Finite Geometries and their Applications

有限几何及其应用

• 批准号: 8726-2013
• 负责人: Bruen, Aiden
• 金额: $ 0.8万
• 依托单位: Carleton University
• 依托单位国家: 加拿大
• 项目类别: Discovery Grants Program - Individual
• 财政年份: 2017
• 资助国家: 加拿大
• 起止时间: 2017-01-01 至 2018-12-31
• 项目状态: 已结题
• 来源: https://www.nserc-crsng.gc.ca/ase-oro/Details-Detailles_eng.asp?id=635197
• 关键词: Finite; Geometries; their; Applications

My aim is to continue an established program of research in discrete and applied mathematics, specializing in finite geometries and designs with applications to communication theory. Modern technology deals with the storage and transmission of digital information.The groundwork was laid in the nineteen forties by Claude E Shannon, a mathematician and engineer. In particular he showed how to digitize [band-limited] analog signals in a practical way. Many practical problems in the communications area remain open. They give rise to basic mathematical problems which still remain unsolved despite the efforts of notable mathematicians and Fields medalists. I continue to work on these problems, such as the following:1.the existence problem for finite projective planes and block designs.2.the longest linear MDS codes problem I have contributed some results [e.g. for the order 10 case for planes] towards a partial solution of 1 and I have co-authored a major result for problem 2. For 1, the main tool is a collection of results in blocking sets which I have developed. The work in 2, published in the Inventiones, was inspired by Segre's brilliant use of the Hasse-Weil theorem for curves. The main practical examples of these MDS codes are the widely-used and ubiquitous Reed-Solomon codes which first came to prominence for error control with the invention of the compact disc player. The broad agenda of my ongoing research program continues to be my work in finite geometries and designs and related areas of discrete mathematics such as graph theory, but always with an eye to applications.I have written two patent applications in the communications area in the past and am working on two others.I am eager to vigorously pursue this ongoing research programme.

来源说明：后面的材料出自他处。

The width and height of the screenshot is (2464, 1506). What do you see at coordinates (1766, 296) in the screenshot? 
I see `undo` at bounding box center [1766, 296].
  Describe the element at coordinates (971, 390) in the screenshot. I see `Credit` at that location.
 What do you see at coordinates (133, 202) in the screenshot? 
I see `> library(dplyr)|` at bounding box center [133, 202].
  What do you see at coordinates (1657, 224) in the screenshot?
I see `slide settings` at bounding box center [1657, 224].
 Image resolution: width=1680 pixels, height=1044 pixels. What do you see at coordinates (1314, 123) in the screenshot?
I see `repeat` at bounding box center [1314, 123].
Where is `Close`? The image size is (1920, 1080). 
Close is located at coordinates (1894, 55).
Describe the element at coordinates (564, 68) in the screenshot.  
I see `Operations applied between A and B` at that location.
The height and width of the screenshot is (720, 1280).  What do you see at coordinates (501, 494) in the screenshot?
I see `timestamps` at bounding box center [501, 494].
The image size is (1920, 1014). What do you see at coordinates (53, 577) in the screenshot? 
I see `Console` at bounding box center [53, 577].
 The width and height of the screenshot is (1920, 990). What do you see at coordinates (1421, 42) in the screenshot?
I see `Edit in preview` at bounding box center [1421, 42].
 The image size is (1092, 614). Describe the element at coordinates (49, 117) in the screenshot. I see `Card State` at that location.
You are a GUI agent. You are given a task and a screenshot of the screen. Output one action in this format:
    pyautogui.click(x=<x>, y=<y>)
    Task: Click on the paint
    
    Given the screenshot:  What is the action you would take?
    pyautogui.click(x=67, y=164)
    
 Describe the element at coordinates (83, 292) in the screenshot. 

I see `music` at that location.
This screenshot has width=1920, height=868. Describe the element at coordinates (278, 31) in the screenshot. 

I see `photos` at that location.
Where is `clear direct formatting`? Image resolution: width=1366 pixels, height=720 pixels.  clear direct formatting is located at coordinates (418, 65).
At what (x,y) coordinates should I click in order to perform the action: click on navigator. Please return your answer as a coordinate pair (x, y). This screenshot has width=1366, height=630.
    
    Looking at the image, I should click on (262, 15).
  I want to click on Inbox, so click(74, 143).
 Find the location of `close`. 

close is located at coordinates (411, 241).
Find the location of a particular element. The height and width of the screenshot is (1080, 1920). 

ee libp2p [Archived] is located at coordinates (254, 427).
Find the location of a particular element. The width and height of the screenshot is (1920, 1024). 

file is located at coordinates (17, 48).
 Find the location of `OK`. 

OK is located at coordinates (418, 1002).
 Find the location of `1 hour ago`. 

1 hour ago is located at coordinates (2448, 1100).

我的目标是继续在离散数学和应用数学方面的既定研究计划，专门研究有限几何和设计及其在通信理论中的应用。现代技术涉及数字信息的存储和传输。20世纪40年代，数学家和工程师克劳德·E·香农奠定了这一基础。特别是，他展示了如何以一种实用的方式将[带限]模拟信号数字化。通信领域的许多实际问题仍然悬而未决。它们产生了基本的数学问题，尽管著名的数学家和菲尔兹奖牌获得者做出了努力，这些问题仍然没有得到解决。我继续研究这些问题，例如：1.有限射影平面和区块设计的存在性问题。2.最长线性MDS码问题我已经为问题1的部分解贡献了一些结果[例如，对于平面的阶数为10的情况]，并且我与人合著了问题2的一个主要结果。对于1，主要工具是我开发的块集合中的结果的集合。发表在《发明》杂志上的2中的工作灵感来自于Segre对曲线的Hasse-Weil定理的巧妙运用。这些MDS码的主要实际例子是广泛使用且无处不在的里德-所罗门码，它随着光盘播放器的发明而首次因差错控制而变得突出。我正在进行的研究计划的主要议程仍然是我在有限几何和设计以及离散数学(如图论)的相关领域的工作，但总是着眼于应用。我过去曾在通信领域撰写过两项专利申请，目前正在进行另外两项申请。我渴望积极推进这一正在进行的研究计划。